In addition, the scattered light L1 is scattered not only on the surface of the workpiece 9 but also on an inner wall surface of the nozzle 6 and an inner wall surface of the processing head 5. Therefore, the intensity of the scattered light L1 input to the optical sensor 8 changes depending on the shapes and surface states of the inner wall surface of the nozzle 6 and the inner wall surface of the processing head 5. Accordingly, the intensity of the scattered light L1 input to the optical sensor 8 is affected by contamination inside the nozzle 6, contamination of the processing head 5, and the like. The states of the inner wall surface of the nozzle 6 and the inner wall surface of the processing head 5 also change during laser processing, so the scattered light L1 detected by the optical sensor 8 continues to change as a laser processing environment changes. Therefore, if the penetration determination is performed in various environments using a fixed threshold, the determination as to whether the penetration has been achieved may be erroneous. In the present embodiment, since the threshold B1 is set using the output voltages acquired during the output voltage acquisition period P1, the threshold B1 can be set depending on the piercing process environment.

Since the threshold setting unit 14 continuously acquires the output voltage for setting the threshold B1 and performs the averaging process on the output voltages during the output voltage acquisition period P1, even if the output voltage from the optical sensor 8 contains noise, it is less likely to be affected by the noise. In addition, it is less likely to be affected by the noise also when the measured value A1 is a value obtained by time integration of the output voltages over the output voltage acquisition period P1. Therefore, the threshold setting unit 14 can set the threshold B1 for accurately determining the penetration timing Te.

In order to reduce the amount of calculation, the threshold setting unit 14 may set the threshold on the basis of an instantaneous value of the output voltage acquired only at a specific timing, as in another example of the output voltage acquisition processing procedure described with reference to FIG. 9 below. The comparison unit 15 may determine that the penetration has been achieved when a period in which a value equal to or lower than the threshold is obtained continues for a certain period or longer, as in another example of a processing procedure of the penetration determination described with reference to FIG. 10 below.

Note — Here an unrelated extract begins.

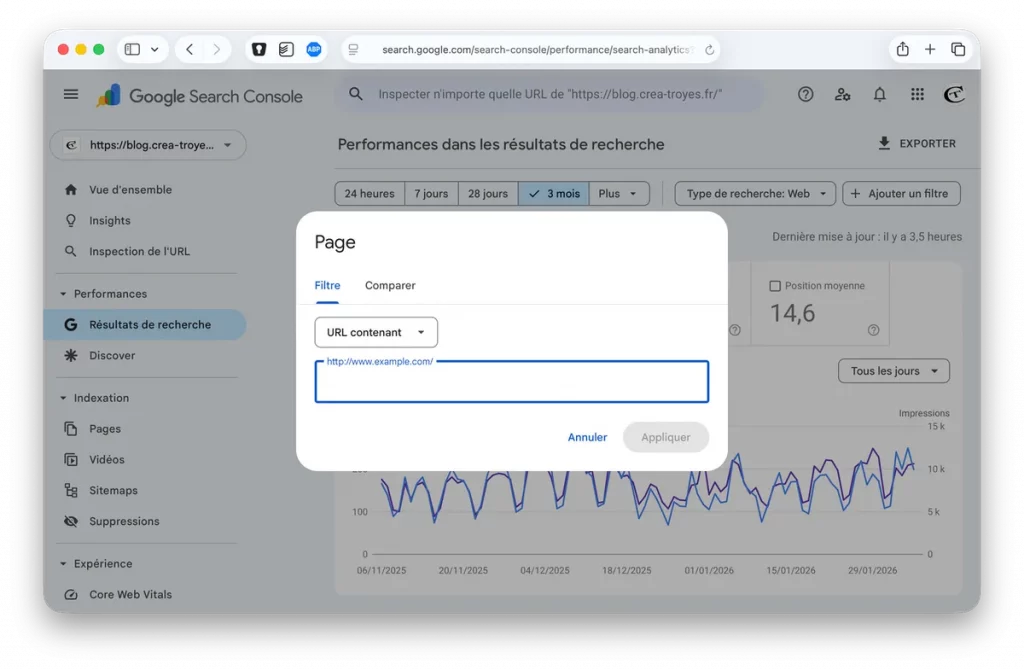
Task: Expand the Tous les jours selector
Action: coord(893,370)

FIG. 8 is a diagram for explaining another example of the penetration determination process performed by the laser processing machine according to the first embodiment. Similarly to FIG. 7, FIG. 8 illustrates the waveform 51 of the output voltage from the optical sensor 8, and the threshold is indicated by a threshold B2. In FIG. 8, the timing when the laser processing machine 100 starts the piercing process is indicated by the piercing start timing Ta, and timing when acquiring the output voltage for setting the threshold B2 is indicated by an acquisition timing Tbc. In addition, in FIG. 8, the penetration determination timing when starting the penetration determination is indicated by the penetration determination timing Td, and a period in which the output voltage is equal to or lower than the threshold B2 is indicated by a period P3.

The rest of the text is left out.